Com relação à conduta vedada do agente público quanto à publicidade institucional dos órgãos públicos municipais e de suas entidades da administração indireta sofreu significativa mudança, uma vez que, agora, no segundo semestre de 2020, poderá ser realizada desde que seus atos e campanhas sejam destinados ao enfrentamento à pandemia da Covid-19 e à orientação da população quanto a serviços públicos e a outros temas afetados pela pandemia, resguardada a possibilidade de apuração de eventual conduta abusiva nos termos do art. 22 da Lei Complementar nº 64/90.

Essa liberalidade, vale salientar, é restrita à pandemia da Cofid-19. No que tange à publicidade institucional de outros atos, programas, obras, serviços e campanhas continua vedada, salvo em caso de grave e urgente necessidade pública, assim reconhecida pela Justiça Eleitoral (LE, art. 73, VI, “b”).
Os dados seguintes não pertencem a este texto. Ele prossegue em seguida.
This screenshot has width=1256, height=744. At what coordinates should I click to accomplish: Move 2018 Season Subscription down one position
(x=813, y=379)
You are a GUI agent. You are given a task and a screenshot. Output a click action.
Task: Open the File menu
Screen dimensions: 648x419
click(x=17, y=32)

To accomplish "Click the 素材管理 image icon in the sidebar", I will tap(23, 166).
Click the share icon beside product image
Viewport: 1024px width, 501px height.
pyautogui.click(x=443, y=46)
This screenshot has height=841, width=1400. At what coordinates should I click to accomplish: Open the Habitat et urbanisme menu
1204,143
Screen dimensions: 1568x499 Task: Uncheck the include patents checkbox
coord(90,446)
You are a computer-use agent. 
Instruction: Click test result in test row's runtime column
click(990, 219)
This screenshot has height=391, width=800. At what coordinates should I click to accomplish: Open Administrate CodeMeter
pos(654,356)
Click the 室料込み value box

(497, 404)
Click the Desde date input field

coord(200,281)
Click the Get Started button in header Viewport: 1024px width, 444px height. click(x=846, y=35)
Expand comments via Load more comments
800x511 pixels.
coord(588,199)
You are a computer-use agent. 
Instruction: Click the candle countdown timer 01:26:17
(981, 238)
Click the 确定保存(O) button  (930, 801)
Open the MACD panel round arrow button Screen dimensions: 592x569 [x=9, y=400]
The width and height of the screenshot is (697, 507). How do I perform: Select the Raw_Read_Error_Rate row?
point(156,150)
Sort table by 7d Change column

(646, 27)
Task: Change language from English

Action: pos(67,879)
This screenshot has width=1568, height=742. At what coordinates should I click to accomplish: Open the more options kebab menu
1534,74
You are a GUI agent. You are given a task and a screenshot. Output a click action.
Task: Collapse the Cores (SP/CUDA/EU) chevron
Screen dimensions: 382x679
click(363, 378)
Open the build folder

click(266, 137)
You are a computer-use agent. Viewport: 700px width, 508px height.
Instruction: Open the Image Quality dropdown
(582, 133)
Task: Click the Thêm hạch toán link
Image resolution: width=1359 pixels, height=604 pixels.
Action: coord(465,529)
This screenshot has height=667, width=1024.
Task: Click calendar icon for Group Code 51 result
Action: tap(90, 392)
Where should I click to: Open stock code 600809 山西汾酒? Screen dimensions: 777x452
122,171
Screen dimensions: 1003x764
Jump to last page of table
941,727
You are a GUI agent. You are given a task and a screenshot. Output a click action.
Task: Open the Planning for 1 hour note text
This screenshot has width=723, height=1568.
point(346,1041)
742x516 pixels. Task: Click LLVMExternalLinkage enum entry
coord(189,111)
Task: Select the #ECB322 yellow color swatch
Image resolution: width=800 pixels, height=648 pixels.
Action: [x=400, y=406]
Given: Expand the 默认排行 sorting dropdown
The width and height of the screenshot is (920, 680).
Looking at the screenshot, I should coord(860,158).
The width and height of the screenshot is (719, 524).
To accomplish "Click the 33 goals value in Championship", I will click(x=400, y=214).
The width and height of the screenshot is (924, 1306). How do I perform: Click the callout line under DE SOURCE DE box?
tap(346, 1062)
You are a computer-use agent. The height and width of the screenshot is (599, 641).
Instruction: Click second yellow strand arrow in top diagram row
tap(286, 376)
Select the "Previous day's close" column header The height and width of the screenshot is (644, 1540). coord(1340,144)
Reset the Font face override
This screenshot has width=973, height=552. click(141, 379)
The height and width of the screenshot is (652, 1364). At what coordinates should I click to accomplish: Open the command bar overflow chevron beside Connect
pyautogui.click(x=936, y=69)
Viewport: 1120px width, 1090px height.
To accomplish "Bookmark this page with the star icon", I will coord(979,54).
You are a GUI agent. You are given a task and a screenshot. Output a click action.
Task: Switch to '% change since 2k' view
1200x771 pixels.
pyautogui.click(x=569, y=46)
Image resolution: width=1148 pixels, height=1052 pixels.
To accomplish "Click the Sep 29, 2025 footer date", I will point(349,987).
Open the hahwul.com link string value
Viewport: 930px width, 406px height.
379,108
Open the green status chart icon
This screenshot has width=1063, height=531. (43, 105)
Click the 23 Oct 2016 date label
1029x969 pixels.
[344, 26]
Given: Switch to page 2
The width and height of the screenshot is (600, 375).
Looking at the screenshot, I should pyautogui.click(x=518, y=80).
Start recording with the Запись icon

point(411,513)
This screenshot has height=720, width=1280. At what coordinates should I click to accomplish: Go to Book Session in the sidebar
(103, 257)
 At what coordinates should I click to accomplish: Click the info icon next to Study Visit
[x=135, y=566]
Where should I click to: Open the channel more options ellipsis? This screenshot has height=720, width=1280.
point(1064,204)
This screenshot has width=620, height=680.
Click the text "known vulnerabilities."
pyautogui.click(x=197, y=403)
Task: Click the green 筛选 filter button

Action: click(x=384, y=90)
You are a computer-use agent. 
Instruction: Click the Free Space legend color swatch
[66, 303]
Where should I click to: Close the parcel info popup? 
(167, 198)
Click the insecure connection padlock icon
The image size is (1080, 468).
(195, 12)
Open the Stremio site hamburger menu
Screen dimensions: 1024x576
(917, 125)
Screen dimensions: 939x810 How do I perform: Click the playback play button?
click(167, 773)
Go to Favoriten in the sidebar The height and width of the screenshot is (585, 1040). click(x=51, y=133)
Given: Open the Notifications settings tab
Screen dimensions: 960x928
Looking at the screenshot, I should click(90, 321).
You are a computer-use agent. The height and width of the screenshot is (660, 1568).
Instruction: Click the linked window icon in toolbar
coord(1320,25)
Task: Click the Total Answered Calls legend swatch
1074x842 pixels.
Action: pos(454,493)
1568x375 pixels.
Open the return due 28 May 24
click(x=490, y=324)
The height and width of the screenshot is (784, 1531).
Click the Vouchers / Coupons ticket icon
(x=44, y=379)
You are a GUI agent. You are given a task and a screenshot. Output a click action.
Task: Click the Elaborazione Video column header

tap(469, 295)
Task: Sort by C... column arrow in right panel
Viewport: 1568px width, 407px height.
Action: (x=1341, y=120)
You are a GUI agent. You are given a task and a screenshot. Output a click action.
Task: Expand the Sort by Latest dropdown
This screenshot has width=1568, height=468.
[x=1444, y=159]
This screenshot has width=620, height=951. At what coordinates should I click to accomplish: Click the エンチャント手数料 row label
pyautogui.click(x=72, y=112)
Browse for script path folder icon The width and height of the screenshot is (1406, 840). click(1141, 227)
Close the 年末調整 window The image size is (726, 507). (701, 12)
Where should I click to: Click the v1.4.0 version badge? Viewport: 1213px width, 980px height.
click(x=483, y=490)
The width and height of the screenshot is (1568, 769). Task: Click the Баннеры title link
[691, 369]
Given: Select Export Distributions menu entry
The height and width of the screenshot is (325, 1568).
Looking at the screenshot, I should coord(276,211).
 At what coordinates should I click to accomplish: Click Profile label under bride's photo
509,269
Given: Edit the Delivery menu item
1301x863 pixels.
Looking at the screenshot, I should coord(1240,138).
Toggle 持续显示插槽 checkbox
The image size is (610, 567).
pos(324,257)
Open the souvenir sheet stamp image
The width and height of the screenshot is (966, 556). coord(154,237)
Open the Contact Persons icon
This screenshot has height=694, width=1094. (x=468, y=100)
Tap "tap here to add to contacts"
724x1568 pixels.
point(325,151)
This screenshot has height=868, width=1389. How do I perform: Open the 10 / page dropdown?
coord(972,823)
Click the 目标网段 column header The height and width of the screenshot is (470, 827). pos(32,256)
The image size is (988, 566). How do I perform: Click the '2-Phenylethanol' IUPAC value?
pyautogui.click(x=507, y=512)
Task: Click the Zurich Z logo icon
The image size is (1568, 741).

É importante ressaltar, ainda, que continua vedada a conduta de o agente público fazer pronunciamento em cadeia de rádio e televisão, fora do horário eleitoral gratuito, salvo quando, a critério da Justiça Eleitoral, tratar-se de matéria urgente, relevante e característica das funções de governo (LE, art. 73, VI, “c”).

Outra  modificação importante foi quanto aos prazos de inelegibilidade, fixados na  Lei Complementar nº 64/90.  Ficou determinado que os prazos para desincompatibilização que estiverem na  data da publicação da Emenda  Constitucional nº. 107 (3/7/2020): a) a vencer, serão computados considerando-se a  data  de  15  de  novembro,  data  das  eleições  de 2020; b) vencidos: serão considerados preclusos, vedada a sua reabertura.

Sendo assim, com exceção dos servidores públicos, estatutários ou não, que têm que se afastarem até 3 meses anteriores ao pleito, para nele concorrerem (LC 64/90, art. 1º, II, “l”), todos as demais hipóteses, cujo prazo de desincompatibilização para concorrer ao cargo de Prefeito é de 4 meses e ao cargo de Vereador é de 6 meses (LC 64/90, art. 1º, IV, “a” a “c”, e VII, ‘a” e “b”), são consideradas preclusas, ou seja, os candidatos têm que já ter se desincompatibilizado dos cargos ou funções que exercem para participarem da disputa eleitoral.

Ainda merecem ser ressaltadas alterações pontuais.

É o caso das emissoras que transmitem programa apresentado ou comentado por pré-candidato, cuja  vedação  passou a ser a partir de 11 de agosto de 2020.

E, também, as situações referentes às prestações de contas dos candidatos e dos partidos políticos, que deverão ser encaminhadas  à Justiça Eleitoral até 15 de dezembro de 2020, conforme disposto nos incisos III e IV do caput do art. 29 da Lei n°. 9.504/97, assim como o seu julgamento, quanto aos candidatos eleitos, cuja decisão deverá ser publicada até o dia 12 de fevereiro de 2021.

Finalmente, tem-se que a diplomação dos candidatos eleitos ocorrerá em todo o País até o dia 18 de dezembro.

Apesar de haver sido contornado o princípio constitucional da anualidade eleitoral, a Emenda Constitucional nº 107 enfrentou bem as alterações, vencendo a pandemia sanitária. Mas, esperamos não ter sido criada uma pandemia jurídica, pois levaria mais tempo para ser sanada.